In the data below, find the line that contains "Application for Close" and the line that contains "[Facebook] (131, 348)". Copy both, plus every line between them, exactly.

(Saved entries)

______________________________

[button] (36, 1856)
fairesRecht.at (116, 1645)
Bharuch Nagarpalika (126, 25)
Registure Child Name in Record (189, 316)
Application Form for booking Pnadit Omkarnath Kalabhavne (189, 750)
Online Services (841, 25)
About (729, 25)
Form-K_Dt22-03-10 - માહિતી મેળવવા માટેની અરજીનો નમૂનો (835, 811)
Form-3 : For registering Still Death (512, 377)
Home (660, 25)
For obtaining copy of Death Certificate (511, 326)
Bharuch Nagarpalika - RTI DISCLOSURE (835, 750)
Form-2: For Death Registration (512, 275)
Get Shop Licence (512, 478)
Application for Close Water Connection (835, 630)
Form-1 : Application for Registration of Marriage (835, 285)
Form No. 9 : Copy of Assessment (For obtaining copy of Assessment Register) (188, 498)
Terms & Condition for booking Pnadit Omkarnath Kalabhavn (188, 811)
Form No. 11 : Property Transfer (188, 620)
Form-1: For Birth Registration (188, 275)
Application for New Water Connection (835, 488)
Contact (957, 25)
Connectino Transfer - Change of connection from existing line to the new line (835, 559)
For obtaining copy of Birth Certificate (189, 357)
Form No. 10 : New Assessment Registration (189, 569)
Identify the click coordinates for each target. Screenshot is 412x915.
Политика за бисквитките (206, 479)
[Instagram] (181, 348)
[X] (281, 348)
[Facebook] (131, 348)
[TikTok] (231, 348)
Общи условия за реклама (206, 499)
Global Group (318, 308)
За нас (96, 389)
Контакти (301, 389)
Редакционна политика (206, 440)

______________________________

### COMPLETED EXERCISE
Application for Close Water Connection (835, 630)
Form-1 : Application for Registration of Marriage (835, 285)
Form No. 9 : Copy of Assessment (For obtaining copy of Assessment Register) (188, 498)
Terms & Condition for booking Pnadit Omkarnath Kalabhavn (188, 811)
Form No. 11 : Property Transfer (188, 620)
Form-1: For Birth Registration (188, 275)
Application for New Water Connection (835, 488)
Contact (957, 25)
Connectino Transfer - Change of connection from existing line to the new line (835, 559)
For obtaining copy of Birth Certificate (189, 357)
Form No. 10 : New Assessment Registration (189, 569)
Identify the click coordinates for each target. Screenshot is 412x915.
Политика за бисквитките (206, 479)
[Instagram] (181, 348)
[X] (281, 348)
[Facebook] (131, 348)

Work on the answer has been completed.